Нередко спрашивают и о том, был ли Громыко «государственником» или «идеологом»? В ответ на такую постановку вопроса могу однозначно сказать, что он был государственником в том смысле, что во всей своей деятельности заботился именно об интересах государства. Громыко не был идеологически зашоренным, но он сформировался как государственный деятель в такие времена, когда не мог не остерегаться того, чтобы какие-то его слова или дела могли быть истолкованы превратно, как не соответствующие «установкам партии».

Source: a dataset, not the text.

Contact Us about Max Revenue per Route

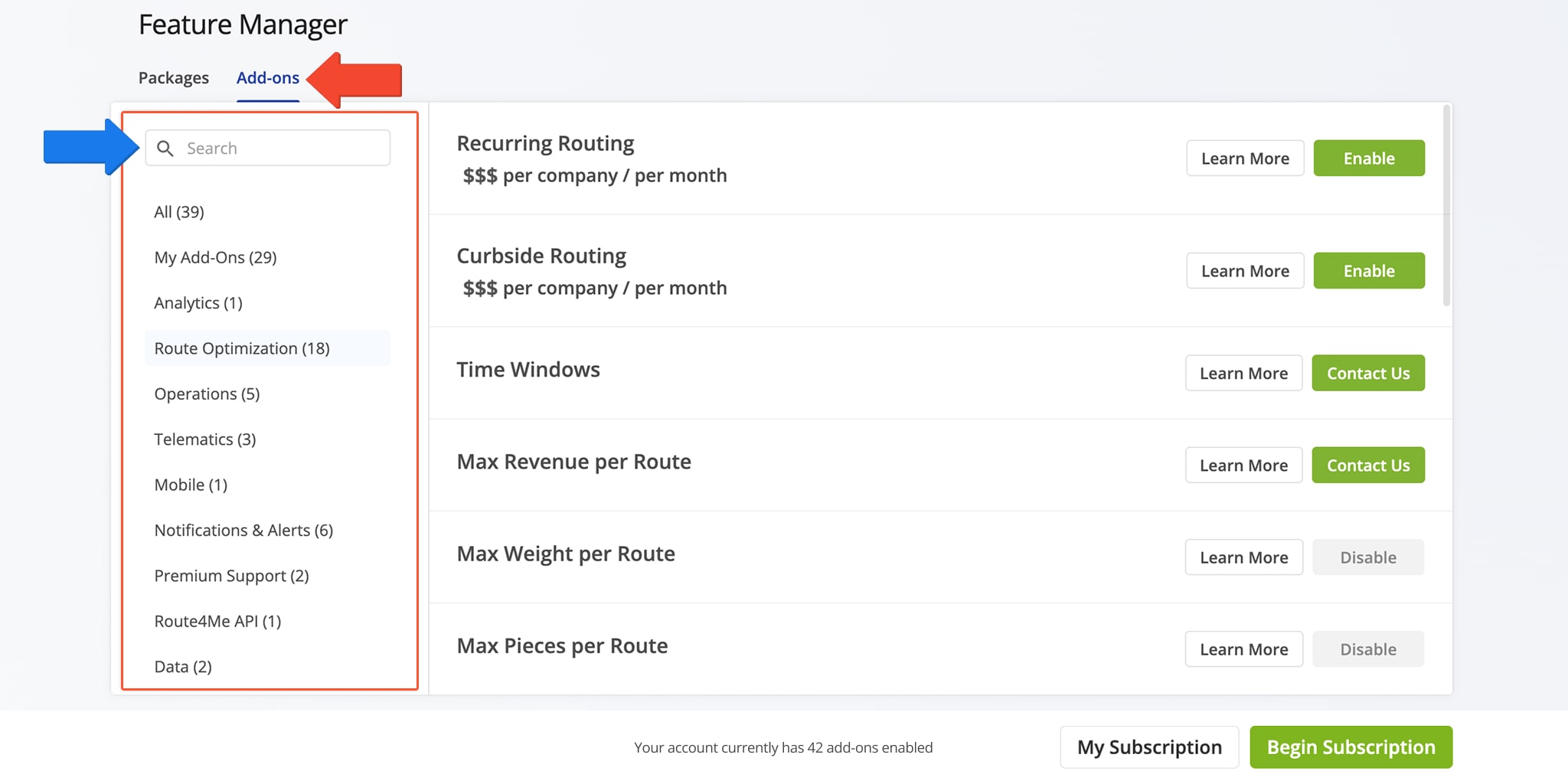(1367, 466)
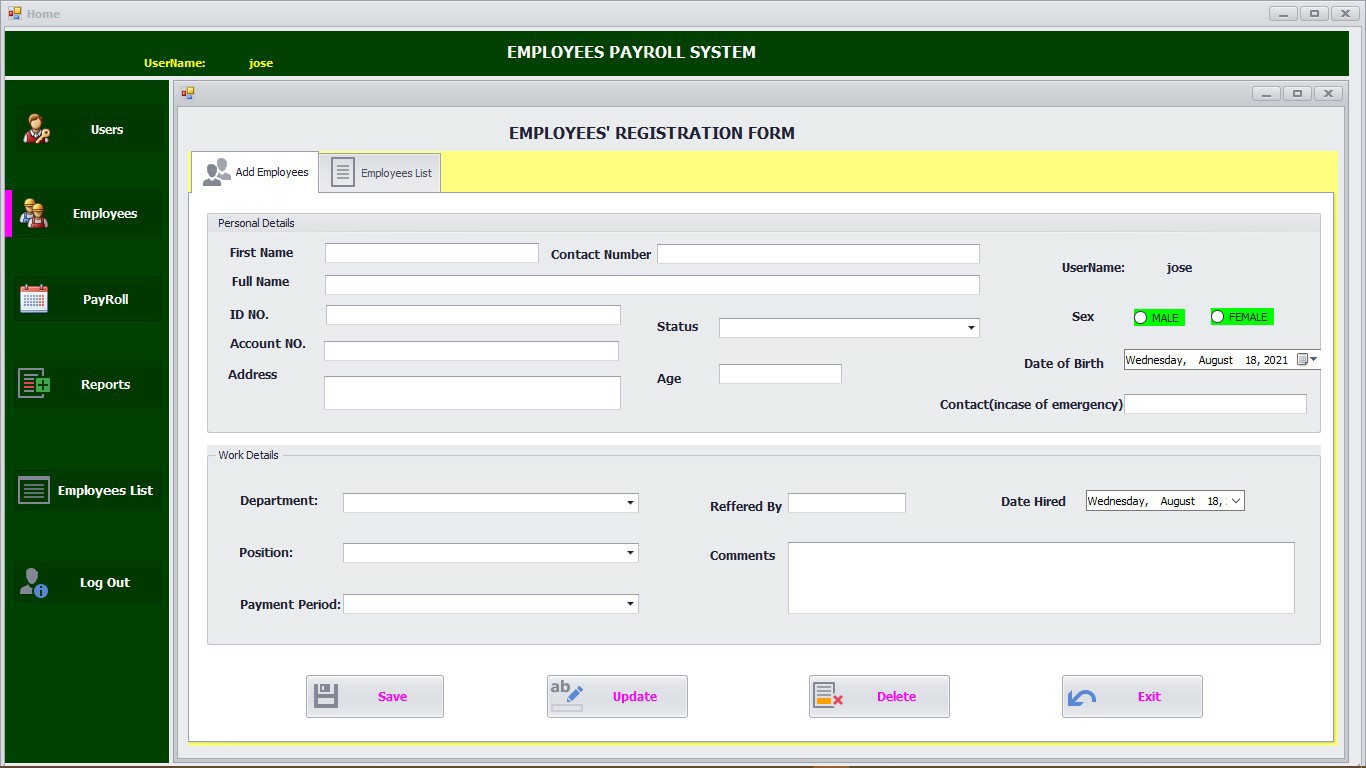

Он, когда считал необходимым, твердо отстаивал свою точку зрения. Но если принималось решение, расходящееся с его точкой зрения — будь-то вопреки его возражениям или потому, что он сам отступил по какой-то причине от ранее занятой позиции, — впредь Громыко вел себя так, будто всегда считал правильным именно то, против чего еще час назад возражал. При этом нередко находил даже более весомые аргументы в пользу принятого решения, чем его инициаторы. И строго пресекал всякие рассуждения по поводу неправильности принятого решения. Такая степень «перевоплощения» поражала меня. Все мы, конечно, подчинялись принятым решениям, но все же с бόльшим рвением выполняли обычно те решения, которые нам казались правильными, чем те, которые противоречили нашим взглядам. Для Громыко это было исключено.
Но со временем, по мере накопления очевидных свидетельств ошибочности принятого решения, удавалось побудить его, не говоря опять-таки прямо о допущенной ошибке, попытаться обосновать перед ЦК необходимость принятия нового решения «ввиду изменившихся обстоятельств». Или, если сумеешь изобразить дело так, будто новое решение потребовалось потому, что прежнее «выполнило свою задачу», — это считалось особенно удачным. Сам он прекрасно понимал, конечно, истинный смысл такой словесной эквилибристики.
Громыко был не только убежденным сторонником разоруженческой линии в нашей политике, но и, пожалуй, главным генератором идей в этой области. Был напорист в проведении этой линии в общеполитическом плане. Вместе с тем, когда дело доходило до выработки конкретных позиций и если военные упорно сопротивлялись тому или иному предложению, он обычно не шел на конфликт с ними. За редкими исключениями он не одергивал, а скорее поощрительно относился к тому, что я и другие представители МИДа проявляли конструктивную активность при обсуждении с военными этих вопросов. И если, скажем, Гречко или потом Устинов жаловался ему, что «твои ребята давят на моих», то он, поинтересовавшись у нас, в чем там дело, чаще всего не пресекал наших попыток отстоять мидовскую точку зрения. И всегда был доволен, когда в результате такой предварительной проработки появлялись уже согласованные позиции.